Loading

Message from the President Nov.2007

My Dad (Mom) Is an Engineer!

On October 1, Meitec, like many other companies, held a ceremony welcoming the students who would join Meitec next April. This year, I was particularly thrilled to find out that there was a participant among the future members of Meitec whose parent was a Meitec engineer. This represents the first parent-child engineer pair in the history of Meitec and perhaps in the history of the entire temporary engineering staffing business. Meitec has achieved a number of “firsts” in the business, including the first among the temporary staffing services to list its shares on the stock exchange, the highest rate paid to outsourcing engineers, and the first to offer extended employment to engineers beyond their official retirement age. I’m excited about the prospect of having a parent-child engineer pair not because Meitec will be able to claim another “first” in the trade. Rather, I’m pleased from the bottom of my heart that there was a child whose parent works for Meitec, who grew up interested in becoming an engineer “just like Dad” and eventually selected Meitec as his employer.

I believe that the Japanese labor market should pay greater respect to professions and put greater emphasis on them, and it’s indeed moving in that direction. In other words, growing importance is placed on your “profession,” separate from “the company you belong to.” When lifetime employment was the norm, the company you belonged to or the company you were working for may have been an important element in your personal life planning. However, given the current reality that no one can guarantee a company will continue forever or at least until you reach your retirement age, people are naturally shifting their attention to their individual vocation. I’m not negating the value of lifetime employment outright. But I believe it’ll be a rarity, as the realization sets in that it can’t be taken for granted from the beginning but is rather an outcome confirmed only in retrospect. In other words, the way a company sustains its growth and its capabilities to offer places and options that make employees want to stay with it longer are crucial corporate values that employees look for in a company.

One element required for Meitec’s sustained growth is its ability to evolve into an ever-stronger group of professional engineers. Because engineers are professionals in their own right, they don’t need fancy titles. Engineers thrive on what they accomplish, not on their titles. For this very reason, Meitec should launch a drive to further boost the values of engineers as a profession. As a start, I want the children of Meitec engineers to be proud of the work their parents perform as engineers. And I believe this will be accomplished first by letting the children of Meitec engineers sense the professional pride in their parents. In this sense, as a member of Meitec, I’m personally very proud of the fact that the child of a Meitec engineer became interested in working “like Dad” as he grew up watching his parent and eventually decided to follow his father’s path by joining Meitec.

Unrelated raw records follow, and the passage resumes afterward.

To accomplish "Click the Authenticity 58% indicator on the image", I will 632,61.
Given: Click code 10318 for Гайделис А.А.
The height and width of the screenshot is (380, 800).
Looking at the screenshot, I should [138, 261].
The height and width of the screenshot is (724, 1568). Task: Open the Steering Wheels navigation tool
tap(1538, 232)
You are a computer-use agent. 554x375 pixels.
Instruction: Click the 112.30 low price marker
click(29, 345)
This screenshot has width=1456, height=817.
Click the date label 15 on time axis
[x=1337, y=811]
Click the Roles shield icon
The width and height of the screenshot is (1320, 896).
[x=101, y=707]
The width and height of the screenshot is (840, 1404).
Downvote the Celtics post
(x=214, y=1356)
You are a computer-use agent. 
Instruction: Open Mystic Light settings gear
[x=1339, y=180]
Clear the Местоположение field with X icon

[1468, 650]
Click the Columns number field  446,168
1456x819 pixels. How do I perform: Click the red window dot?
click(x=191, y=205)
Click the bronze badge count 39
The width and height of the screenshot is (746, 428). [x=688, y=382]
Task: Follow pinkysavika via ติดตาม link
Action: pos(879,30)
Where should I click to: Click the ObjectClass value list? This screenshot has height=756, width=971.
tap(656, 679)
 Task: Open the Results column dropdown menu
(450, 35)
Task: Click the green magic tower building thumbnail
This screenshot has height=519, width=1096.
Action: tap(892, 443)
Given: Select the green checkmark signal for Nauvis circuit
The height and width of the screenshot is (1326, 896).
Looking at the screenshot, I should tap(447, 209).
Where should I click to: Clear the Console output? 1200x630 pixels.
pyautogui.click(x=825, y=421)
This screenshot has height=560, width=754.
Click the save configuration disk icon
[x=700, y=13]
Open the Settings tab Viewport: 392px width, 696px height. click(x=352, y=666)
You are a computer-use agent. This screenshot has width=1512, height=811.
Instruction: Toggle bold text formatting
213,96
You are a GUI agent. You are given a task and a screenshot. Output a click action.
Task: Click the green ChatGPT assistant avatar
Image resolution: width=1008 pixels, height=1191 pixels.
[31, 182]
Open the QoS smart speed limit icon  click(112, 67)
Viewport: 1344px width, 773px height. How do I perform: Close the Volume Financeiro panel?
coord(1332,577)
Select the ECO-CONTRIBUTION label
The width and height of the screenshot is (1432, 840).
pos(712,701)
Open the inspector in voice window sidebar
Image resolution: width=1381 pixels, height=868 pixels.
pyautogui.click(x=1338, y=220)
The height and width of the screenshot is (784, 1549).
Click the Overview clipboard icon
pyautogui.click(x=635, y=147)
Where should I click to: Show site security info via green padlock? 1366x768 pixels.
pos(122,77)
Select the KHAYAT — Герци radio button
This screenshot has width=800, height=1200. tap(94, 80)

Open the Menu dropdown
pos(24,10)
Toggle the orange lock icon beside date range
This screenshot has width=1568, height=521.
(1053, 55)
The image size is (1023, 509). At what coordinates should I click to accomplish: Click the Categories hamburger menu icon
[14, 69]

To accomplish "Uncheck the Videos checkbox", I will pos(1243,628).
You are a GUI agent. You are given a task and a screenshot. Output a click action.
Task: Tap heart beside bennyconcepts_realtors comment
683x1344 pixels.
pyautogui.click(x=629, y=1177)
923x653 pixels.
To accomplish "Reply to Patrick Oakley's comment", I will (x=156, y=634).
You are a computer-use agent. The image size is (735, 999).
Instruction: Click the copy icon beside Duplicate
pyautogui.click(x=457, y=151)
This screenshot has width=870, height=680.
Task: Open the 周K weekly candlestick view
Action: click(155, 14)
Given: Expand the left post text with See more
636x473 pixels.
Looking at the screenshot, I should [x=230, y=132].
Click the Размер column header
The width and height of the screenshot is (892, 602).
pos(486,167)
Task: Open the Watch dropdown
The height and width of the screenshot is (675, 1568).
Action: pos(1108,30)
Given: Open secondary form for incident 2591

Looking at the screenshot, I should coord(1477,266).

Looking ahead, we’ll have to pay more attention to the accelerated decline in Japan of the birthrate accompanied by an increase in the elderly, which is aggravated further by the smaller number of youths interested in the science and engineering fields. We shouldn’t forget that the massive economic development of Japan, despite its scarcity of natural resources, has been driven by the manufacturing sector at the core of the nation’s economy, and this will remain unchanged in the years ahead. But a declining number of human resources to support the manufacturing sector, coupled with further intensification of global competition in the manufacturing sector, could create a major social problem in a decade or two. This awareness has prompted some Meitec engineers to take action as part of the nationwide activities of managers. They began to organize, albeit slowly, community activities aimed at engaging children’s attention regarding science and technology. I see a strong commitment to society that’s ingrained in Meitec engineers. They made me realize that it’s part of our corporate social responsibility to organize and develop such social undertakings initiated for local communities. Any first step toward a major accomplishment always begins by changing the things in one’s own surroundings. To put this into practice, I plan to enhance activities of the Meitec Scholarship Program, which aims to provide support to Meitec engineers’ children who are pursuing scientific and engineering fields. In addition, ongoing efforts will be made to boost Meitec’s corporate values, so that every Meitec Group member will be able to work with more pride and proudly tell their sons and daughters that they’re members of Meitec.